Ignacio wanted to be on good terms with Quintín, though Quintín’s disapproval of his romance with Esmeralda Márquez had left a deep scar. His love for Esmeralda had been all-consuming, and he had acted against his family’s code. But when he tried not to love her, something tore in his heart. More than four years had gone by since Esmeralda’s marriage, however, and he had begun to see things in a different light. One day he confided to Quintín that he, Quintín, had been right to face up to him when he had asked for his help in getting his family to accept Esmeralda. The slap in the face had been a salutary measure; he should never have fallen in love with her; she deprived him of his inner peace.
Quintín asked Ignacio to lend him a hand at Mendizabal & Company, and Ignacio began to go in regularly.

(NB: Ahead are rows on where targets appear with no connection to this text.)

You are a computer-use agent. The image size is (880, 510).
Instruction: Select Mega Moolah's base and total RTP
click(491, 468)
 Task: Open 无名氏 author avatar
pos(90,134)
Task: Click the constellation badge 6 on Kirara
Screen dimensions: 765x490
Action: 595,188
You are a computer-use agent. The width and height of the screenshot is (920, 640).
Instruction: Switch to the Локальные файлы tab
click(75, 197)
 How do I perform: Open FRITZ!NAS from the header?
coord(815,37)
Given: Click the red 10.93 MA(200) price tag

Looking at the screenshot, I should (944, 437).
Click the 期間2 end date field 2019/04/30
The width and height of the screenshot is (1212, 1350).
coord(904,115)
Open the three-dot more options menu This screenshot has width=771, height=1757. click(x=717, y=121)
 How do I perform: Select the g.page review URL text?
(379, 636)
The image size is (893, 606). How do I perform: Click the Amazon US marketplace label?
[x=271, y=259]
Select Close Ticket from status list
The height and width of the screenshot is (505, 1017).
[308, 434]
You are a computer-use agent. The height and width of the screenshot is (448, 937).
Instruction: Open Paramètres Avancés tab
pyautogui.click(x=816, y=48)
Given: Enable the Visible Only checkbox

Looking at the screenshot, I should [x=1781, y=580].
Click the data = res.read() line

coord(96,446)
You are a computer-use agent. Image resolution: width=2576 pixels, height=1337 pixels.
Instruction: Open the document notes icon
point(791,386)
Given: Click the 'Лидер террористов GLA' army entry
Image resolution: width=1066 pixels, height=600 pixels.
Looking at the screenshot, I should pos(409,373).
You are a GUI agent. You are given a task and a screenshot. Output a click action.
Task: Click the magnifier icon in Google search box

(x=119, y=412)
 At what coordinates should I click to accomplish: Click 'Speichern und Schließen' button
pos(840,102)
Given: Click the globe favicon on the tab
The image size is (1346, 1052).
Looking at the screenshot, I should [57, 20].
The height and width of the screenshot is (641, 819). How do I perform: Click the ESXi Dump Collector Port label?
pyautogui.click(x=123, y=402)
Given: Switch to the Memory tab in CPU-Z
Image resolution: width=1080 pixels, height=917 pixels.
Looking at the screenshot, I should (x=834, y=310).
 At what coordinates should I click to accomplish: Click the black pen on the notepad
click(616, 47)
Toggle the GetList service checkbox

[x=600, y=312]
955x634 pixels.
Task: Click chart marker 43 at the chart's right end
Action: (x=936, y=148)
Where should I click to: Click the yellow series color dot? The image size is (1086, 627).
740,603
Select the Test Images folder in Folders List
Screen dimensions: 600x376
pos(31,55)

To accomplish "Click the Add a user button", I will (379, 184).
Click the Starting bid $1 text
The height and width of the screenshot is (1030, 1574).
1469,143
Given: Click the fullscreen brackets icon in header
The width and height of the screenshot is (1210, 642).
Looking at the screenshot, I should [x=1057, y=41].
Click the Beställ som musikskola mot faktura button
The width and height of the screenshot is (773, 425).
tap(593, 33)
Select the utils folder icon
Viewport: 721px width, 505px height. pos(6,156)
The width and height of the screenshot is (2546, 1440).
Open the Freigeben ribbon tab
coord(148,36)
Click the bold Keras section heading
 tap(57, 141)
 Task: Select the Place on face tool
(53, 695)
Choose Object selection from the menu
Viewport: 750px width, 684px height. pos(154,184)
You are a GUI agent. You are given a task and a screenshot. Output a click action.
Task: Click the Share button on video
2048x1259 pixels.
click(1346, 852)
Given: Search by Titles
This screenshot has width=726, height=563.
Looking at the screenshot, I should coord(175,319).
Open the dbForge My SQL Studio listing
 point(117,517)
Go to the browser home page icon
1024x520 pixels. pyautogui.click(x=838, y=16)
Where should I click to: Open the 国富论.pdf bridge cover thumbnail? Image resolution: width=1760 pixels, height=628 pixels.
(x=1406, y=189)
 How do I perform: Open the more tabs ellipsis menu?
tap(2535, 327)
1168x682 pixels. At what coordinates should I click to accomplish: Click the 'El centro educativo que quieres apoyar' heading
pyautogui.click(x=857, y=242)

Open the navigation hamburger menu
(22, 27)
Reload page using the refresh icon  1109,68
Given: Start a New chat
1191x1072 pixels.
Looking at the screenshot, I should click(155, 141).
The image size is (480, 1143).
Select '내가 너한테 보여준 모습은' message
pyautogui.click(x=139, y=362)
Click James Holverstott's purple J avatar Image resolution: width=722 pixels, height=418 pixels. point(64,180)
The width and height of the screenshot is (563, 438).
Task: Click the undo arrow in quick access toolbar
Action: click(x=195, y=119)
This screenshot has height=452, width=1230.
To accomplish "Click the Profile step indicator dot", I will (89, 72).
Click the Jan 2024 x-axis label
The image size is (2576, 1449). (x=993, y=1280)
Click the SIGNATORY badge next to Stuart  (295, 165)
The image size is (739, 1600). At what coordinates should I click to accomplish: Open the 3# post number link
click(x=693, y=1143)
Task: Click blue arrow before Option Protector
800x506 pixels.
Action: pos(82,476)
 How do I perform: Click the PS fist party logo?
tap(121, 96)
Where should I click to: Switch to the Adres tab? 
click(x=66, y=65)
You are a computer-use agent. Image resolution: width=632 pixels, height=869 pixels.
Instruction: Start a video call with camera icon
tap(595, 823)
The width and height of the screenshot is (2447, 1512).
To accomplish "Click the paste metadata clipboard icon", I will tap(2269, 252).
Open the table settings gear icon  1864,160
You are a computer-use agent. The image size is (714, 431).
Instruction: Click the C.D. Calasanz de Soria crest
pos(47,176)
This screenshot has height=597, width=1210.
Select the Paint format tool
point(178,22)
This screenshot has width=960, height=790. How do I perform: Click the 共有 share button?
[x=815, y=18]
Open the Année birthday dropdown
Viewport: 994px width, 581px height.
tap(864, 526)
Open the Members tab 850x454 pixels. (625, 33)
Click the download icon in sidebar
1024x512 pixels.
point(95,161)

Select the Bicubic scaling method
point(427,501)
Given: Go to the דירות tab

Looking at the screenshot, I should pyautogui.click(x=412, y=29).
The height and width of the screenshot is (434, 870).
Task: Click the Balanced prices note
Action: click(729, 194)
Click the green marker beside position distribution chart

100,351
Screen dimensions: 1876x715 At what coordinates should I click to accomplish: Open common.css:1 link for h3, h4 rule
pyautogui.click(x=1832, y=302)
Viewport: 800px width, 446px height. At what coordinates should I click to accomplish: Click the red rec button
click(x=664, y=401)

He would arrive early and stay until five, helping to supervise the warehouse. But the sawdust from the wine cases made his asthma worse, so he began to work at the office. He had a meticulous approach to everything. If a crate of champagne was to be delivered to a private club for a wedding, for exa
mple, he would make sure all the bottles were in good condition and had them inspected one by one. If a can of Aranjuez asparagus was slightly swollen or dented, he would have the whole shipment sent back; he didn’t want his customers to get sick. The intricacies of accounting bored him, and giving pep talks to the salesmen exhausted him. But he was interested in designing new labels for Mendizabal’s products, and he spent hours making them more colorful and artistic.
Ignacio was convinced of the importance of advertising, and he maintained that half the value of a product was in its marketing. He designed a new package for the smoked hams, for example, which were now sold in gold cellophane with red poinsettias on them; the asparagus cans were adorned with an elegant picture of the Plaza de Armas in Old San Juan; and the chorizos and sobreasadas bore a reproduction of Luquillo Beach.
What Ignacio enjoyed most was designing new, beautiful bottles for after-dinner liqueurs. Liquor concentrates were shipped to Mendizabal & Company from all over the Caribbean, but it was at the Mendizabal plant that they were processed and finally bottled. Mandarin Napoleon essence from Martinique was bottled in a beautiful, crinkly glass container with a green bow on it; guava-berry liqueur from St. Maarten in a guava-pink glass; chocolate-mint liqueur from Grenada in a frosted glass which resembled an after-dinner mint. And Ignacio proudly labeled each and every one of them “Made in Puerto Rico.” Quintín, with his fervent belief in statehood, didn’t like this one bit. But he refrained from mentioning it to his brother, for the sake of family harmony.